Items from a dataset:
------------

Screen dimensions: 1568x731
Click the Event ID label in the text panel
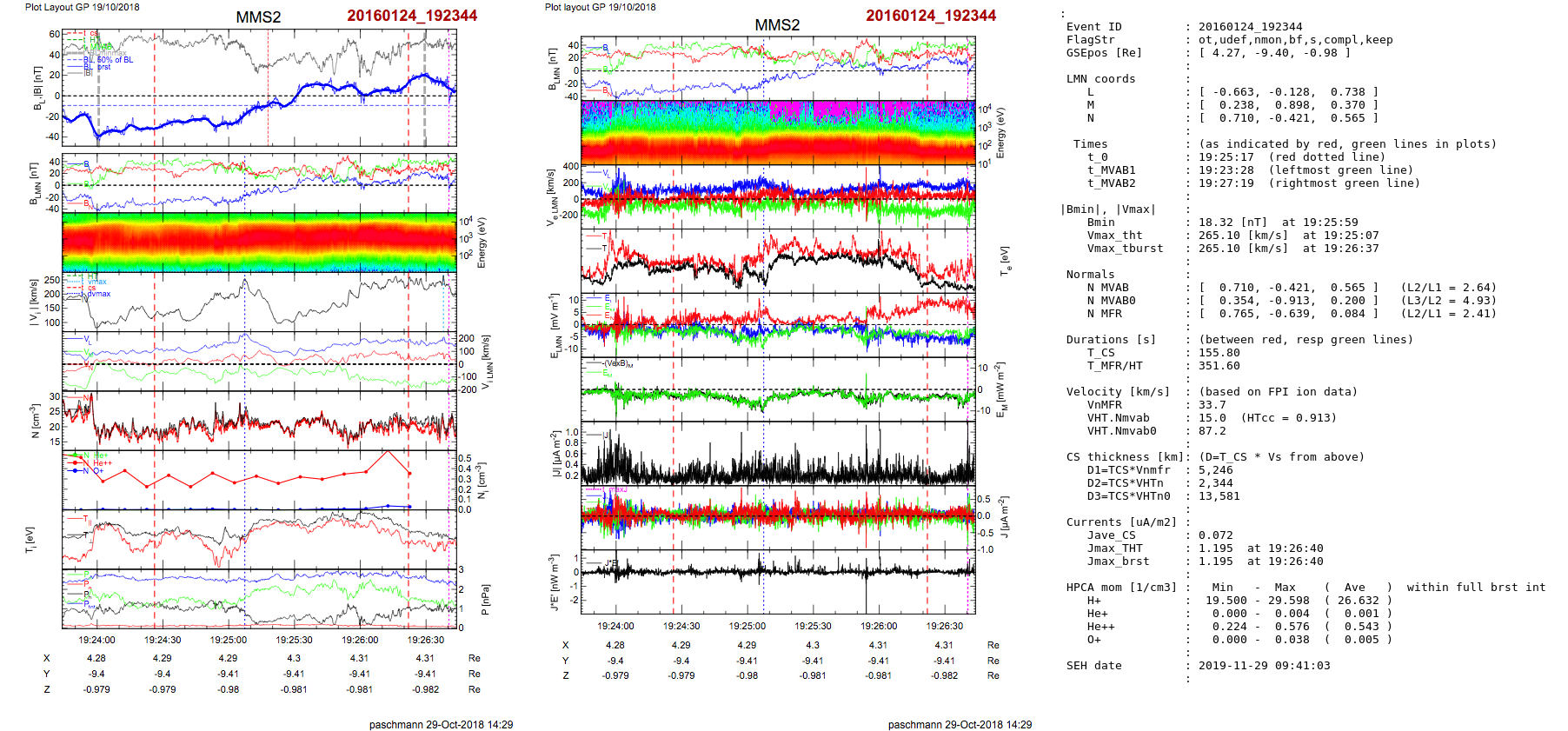pos(1093,27)
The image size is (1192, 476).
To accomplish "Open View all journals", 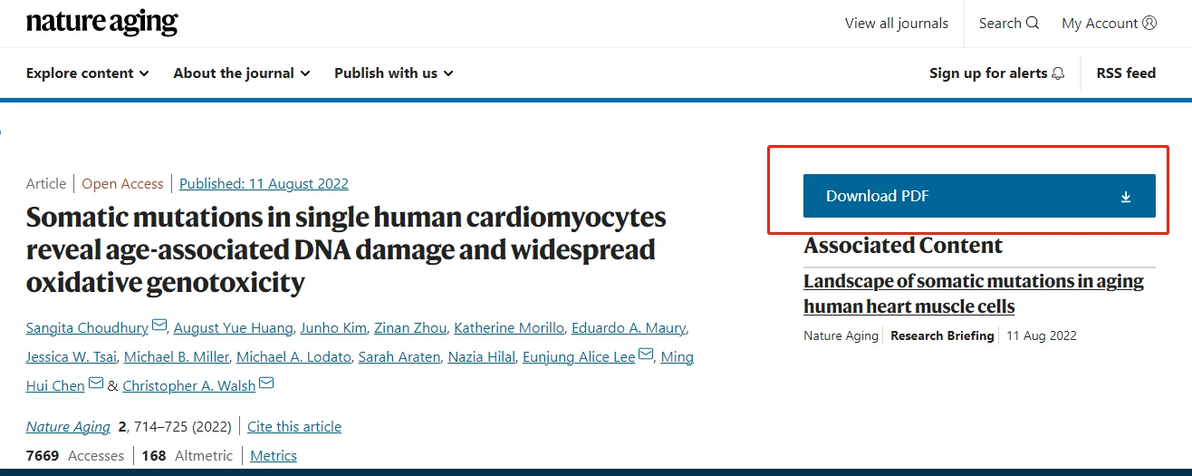I will point(896,24).
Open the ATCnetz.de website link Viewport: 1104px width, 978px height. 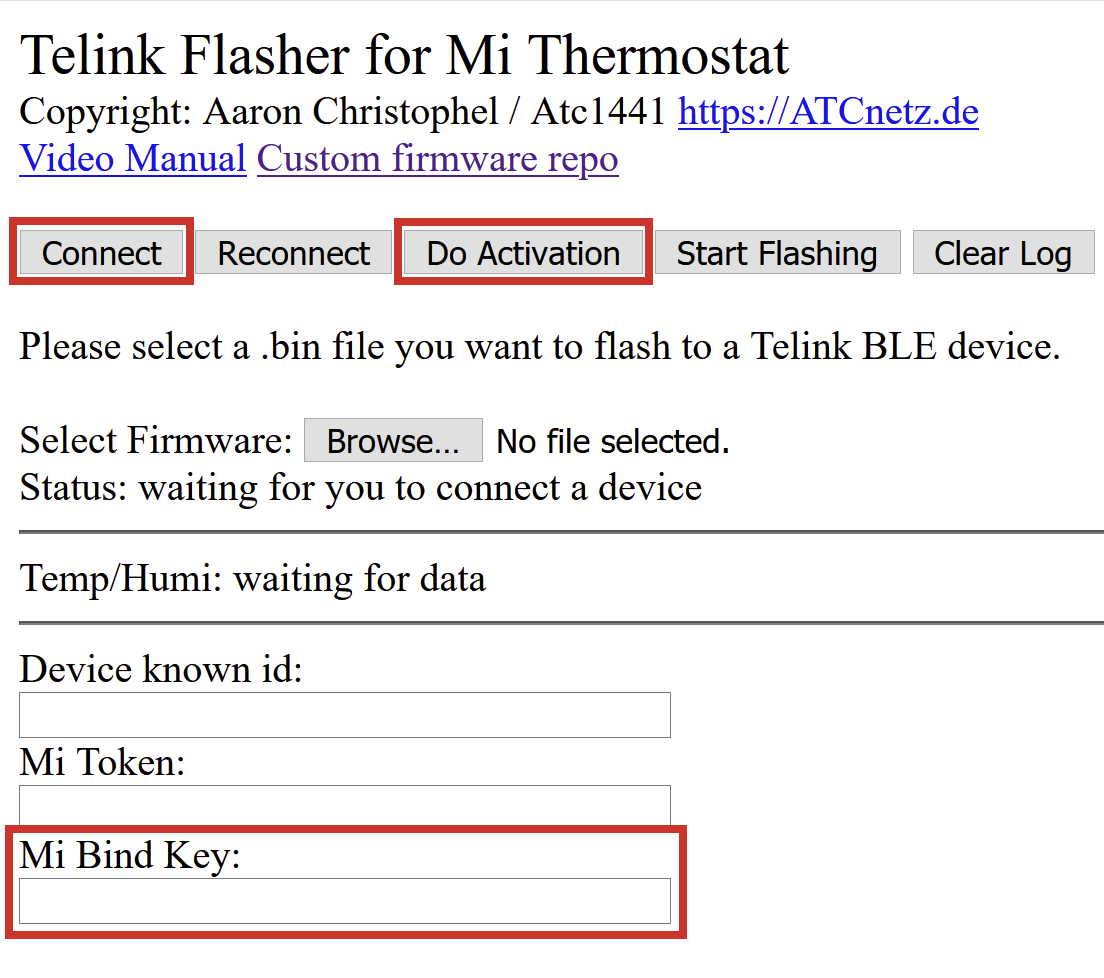(828, 111)
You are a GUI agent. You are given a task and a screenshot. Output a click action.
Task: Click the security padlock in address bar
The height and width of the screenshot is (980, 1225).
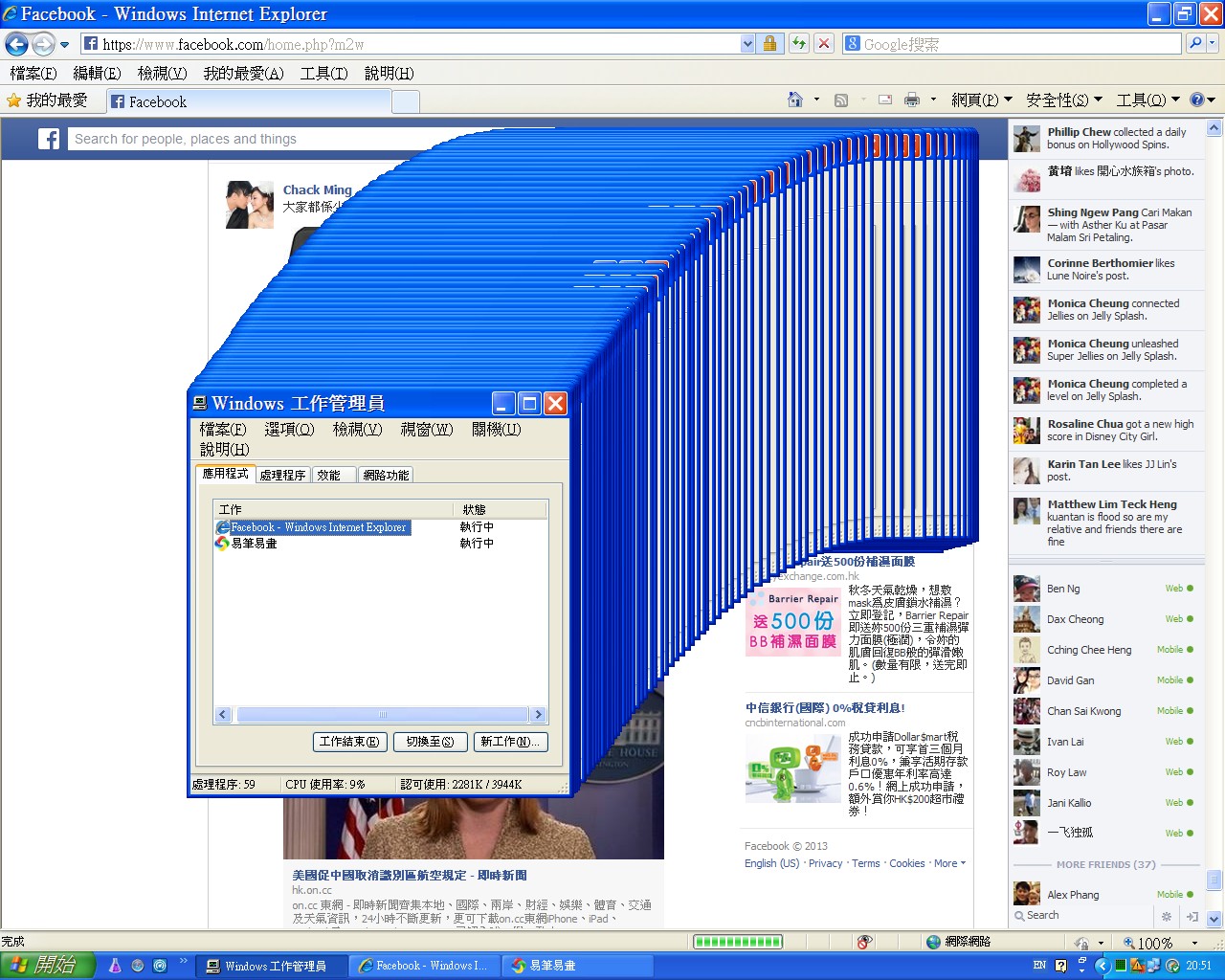769,43
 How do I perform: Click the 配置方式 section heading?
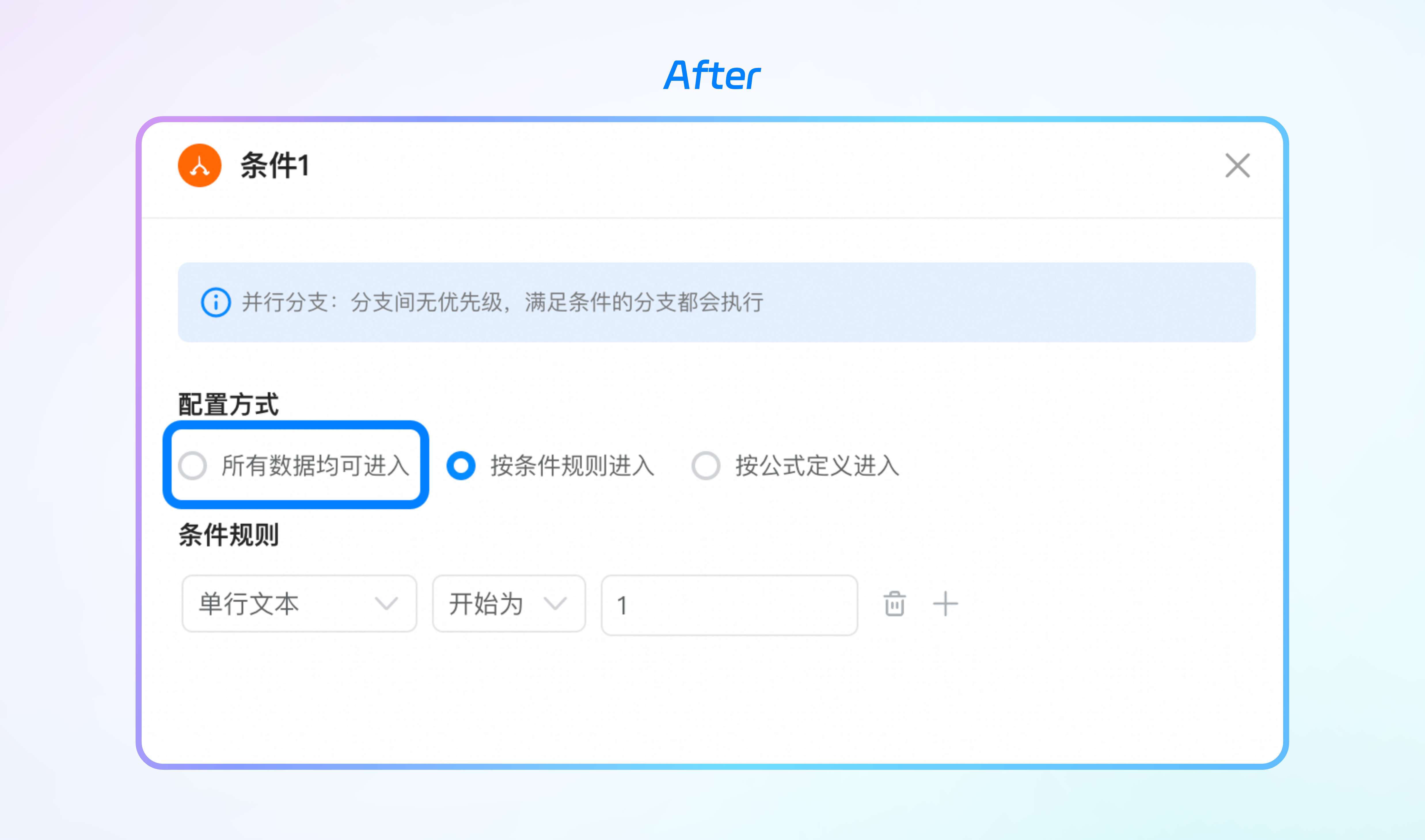pos(228,405)

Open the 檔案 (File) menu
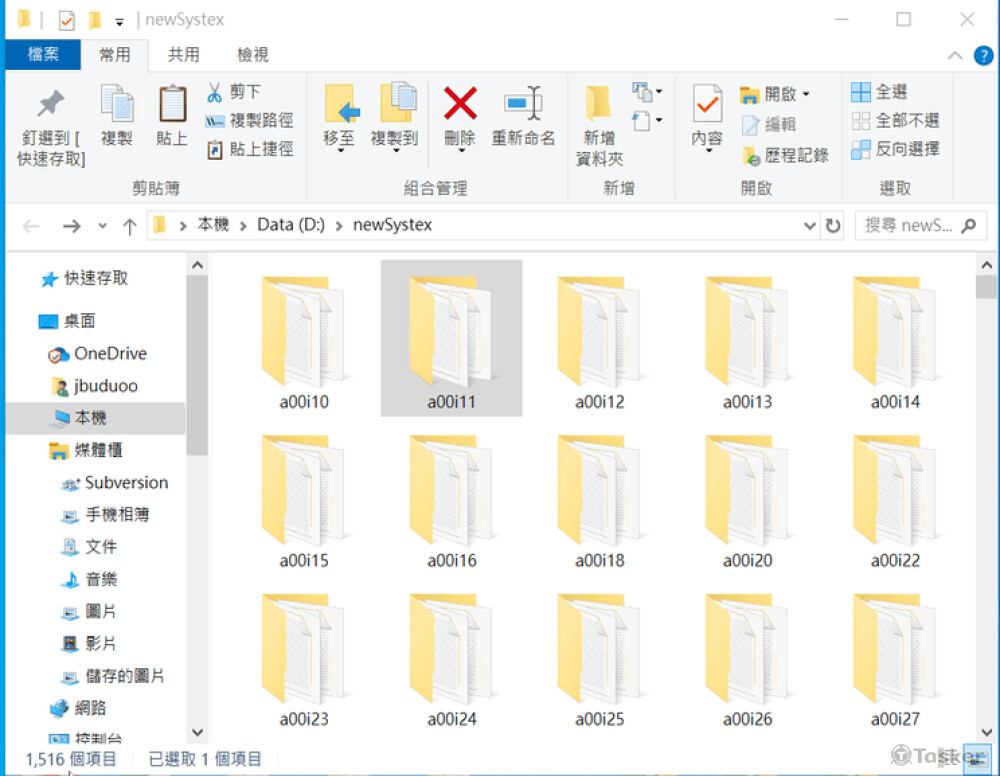(x=43, y=54)
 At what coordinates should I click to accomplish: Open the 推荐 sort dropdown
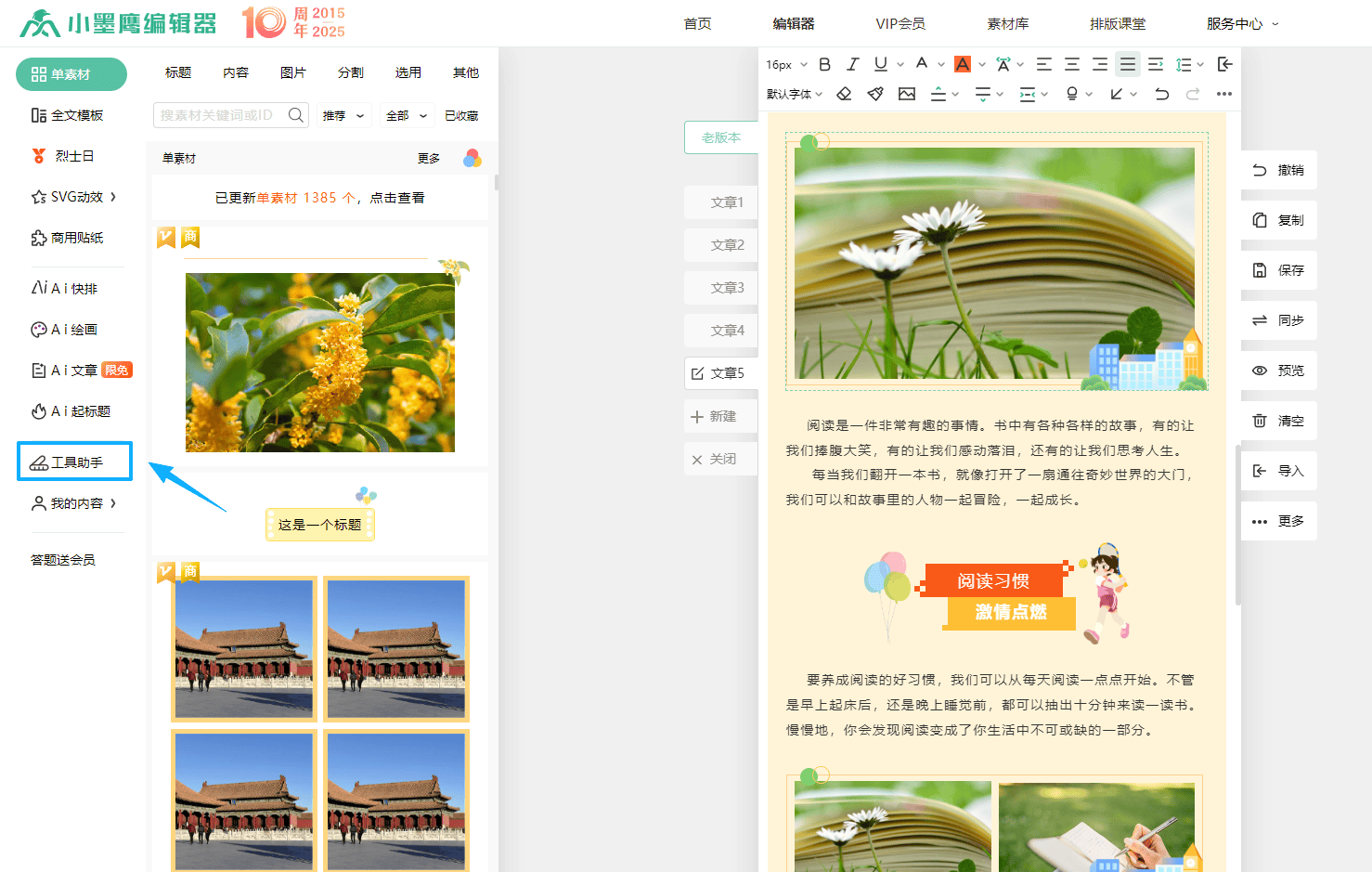pyautogui.click(x=343, y=116)
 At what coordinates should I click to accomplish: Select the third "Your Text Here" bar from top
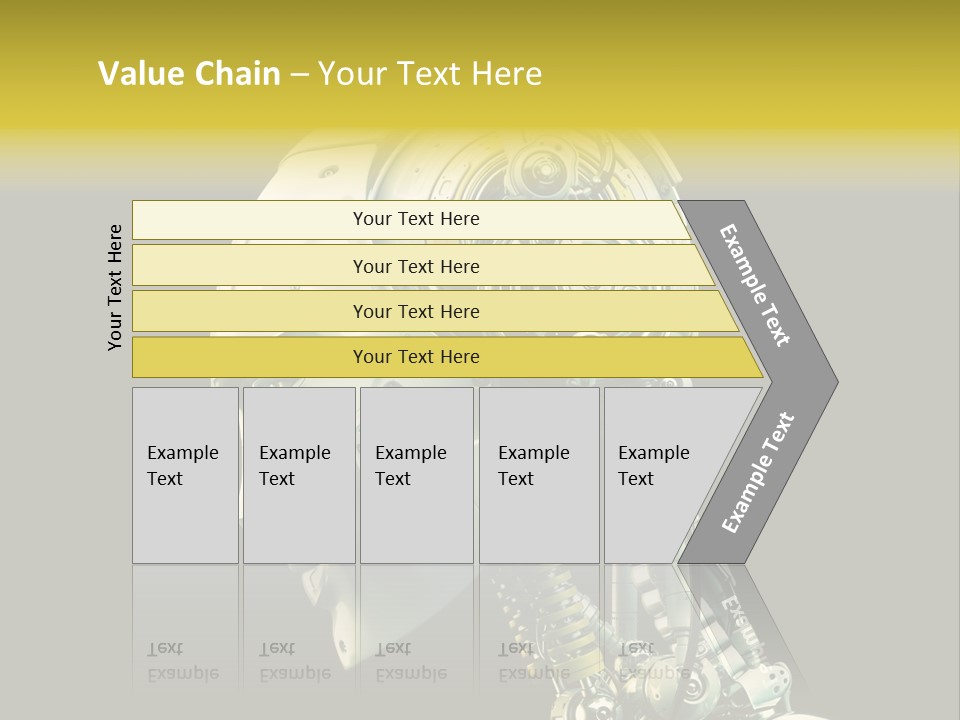click(x=415, y=311)
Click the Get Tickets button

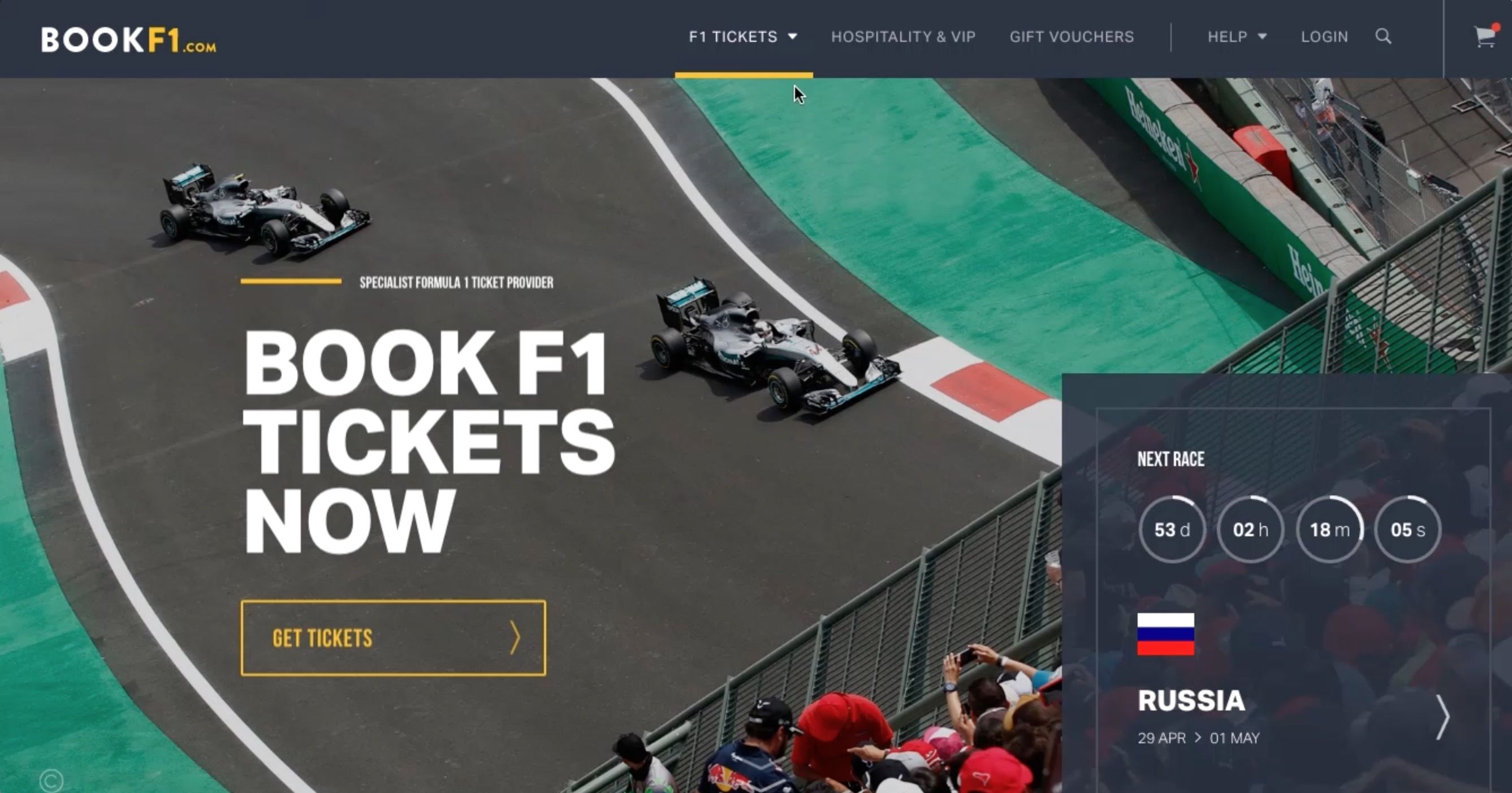point(393,637)
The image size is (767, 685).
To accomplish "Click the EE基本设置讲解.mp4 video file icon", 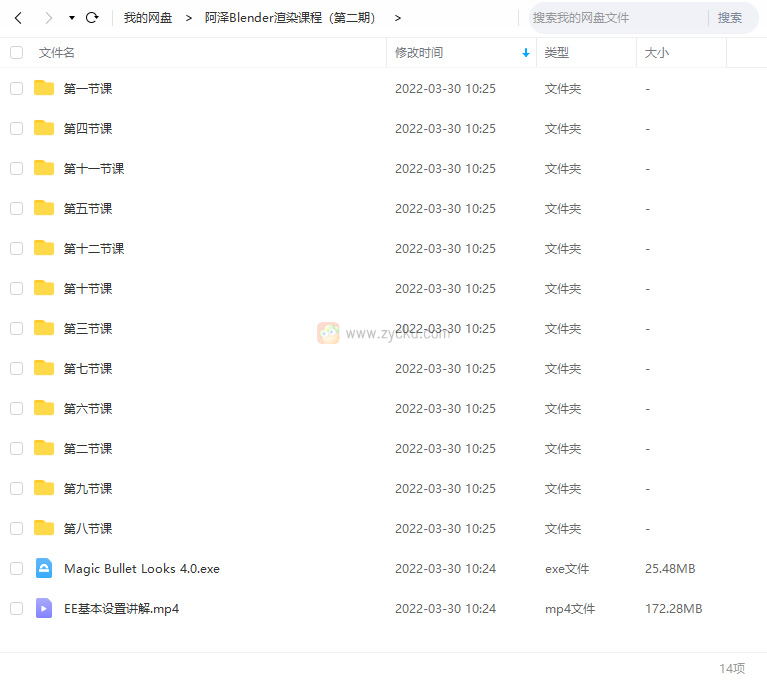I will [44, 608].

------------

Work to be completed:
Every line above that carries the string "image" should be copied.

Answer section:
The image size is (1192, 476).
The image size is (767, 685).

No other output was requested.